Aralık 2018’de Muhammed Bouazizi’nin Tunus’un Sidi Bouzid kentinde kendisini ateşe vermesinin Arap İsyanlarını tetiklemesinden sekiz yıl sonra Sudan’ın kuzeydoğusunda yer alan Atbara kentinde yakıt ve ekmek isyanları başladı. Daha sonra, Arap İsyanlarının ikinci dalgası olarak adlandırılan olaylar kapsamında 2019 yılında halk ayaklanmaları yoğunlaşarak dört Arap cumhuriyetine daha sıçradı. Bu olaylar Cezayir ve Sudan Cumhurbaşkanları Abdulaziz Buteflika ile Ömer el-Beşir’in devrilmesi ve Lübnan Başbakanı Saad Hariri ile Iraklı mevkidaşı Adil Abdülmehdi’nin istifalarıyla sonuçlandı.

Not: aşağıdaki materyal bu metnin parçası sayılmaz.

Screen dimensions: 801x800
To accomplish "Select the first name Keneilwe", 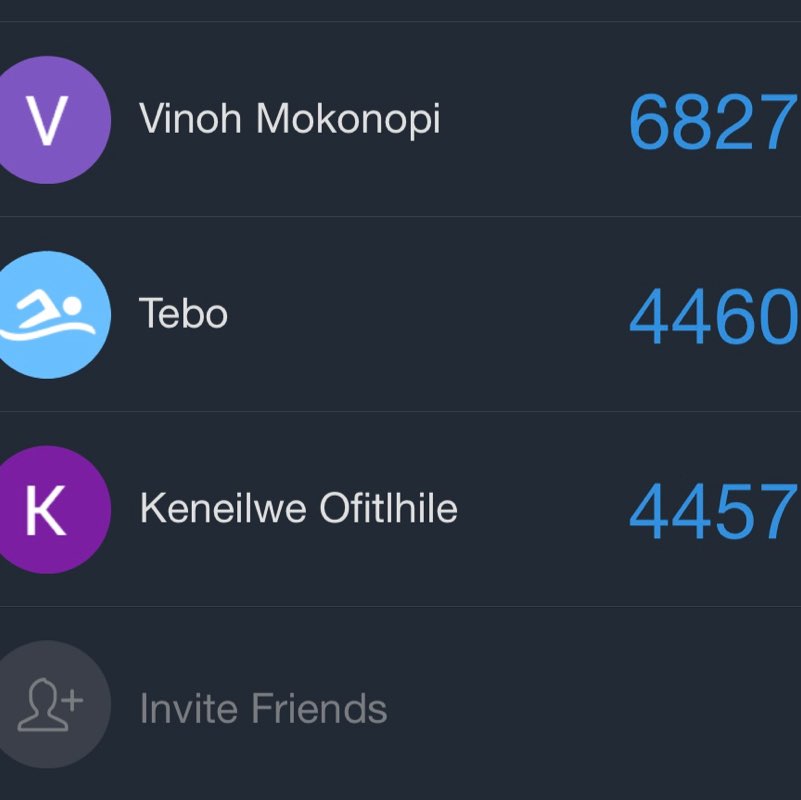I will coord(224,509).
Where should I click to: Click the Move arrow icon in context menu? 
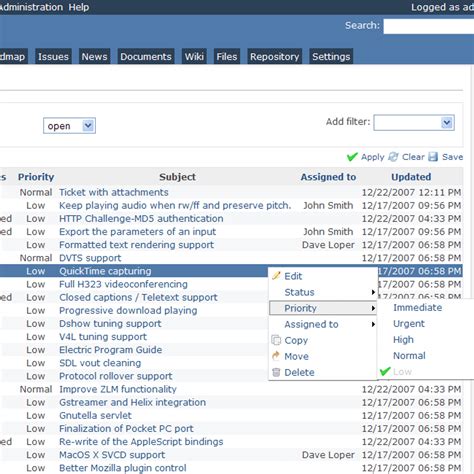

Bu protesto dalgası Arap dünyasındaki insanların “Arap Baharından bitkin” hale geldiği bir zamanda ortaya çıktığı için herkesi şaşırttı. Al Sharq Forum’un bu özel çalışma grubu, Cezayir; Sudan, Lübnan ve Irak’taki farklı bağlam ve özgün dinamiklere rağmen bu protestoların protestocuların talep ve örgütlenmesinin niteliği açısından Arap isyanları olgusunun bir parçası olduğunu savunuyor. Dolayısıyla bunlar birkaç dağınık ve bağlantısız hadise olarak değil, bu isyanların ikinci dalgası olarak görülebilir ve görülmelidir. Çünkü 2011 ve 2019’da başlayan olaylar şüphe götürmez benzerliklere sahip:

  • İkisi de verimsiz, yolsuz, otoriter veya demokratik anlamda kusurlu rejimlere karşı yapılıp ya yürütmenin başının istifası ya da on yıllardır gücü tekelleştirmiş otokrat cumhurbaşkanlarını devirmek için ordunun müdahale etmesiyle sonuçlanan yaygın halk gösterileriydi.
  • Protestocular, birbiriyle kıyaslanabilir dertlerden kaynaklanan benzer talepler dile getirdi.
  • Protestocular aradaki sekiz yıllık boşluğa rağmen aynı pankartları açıp aynı sloganları attı.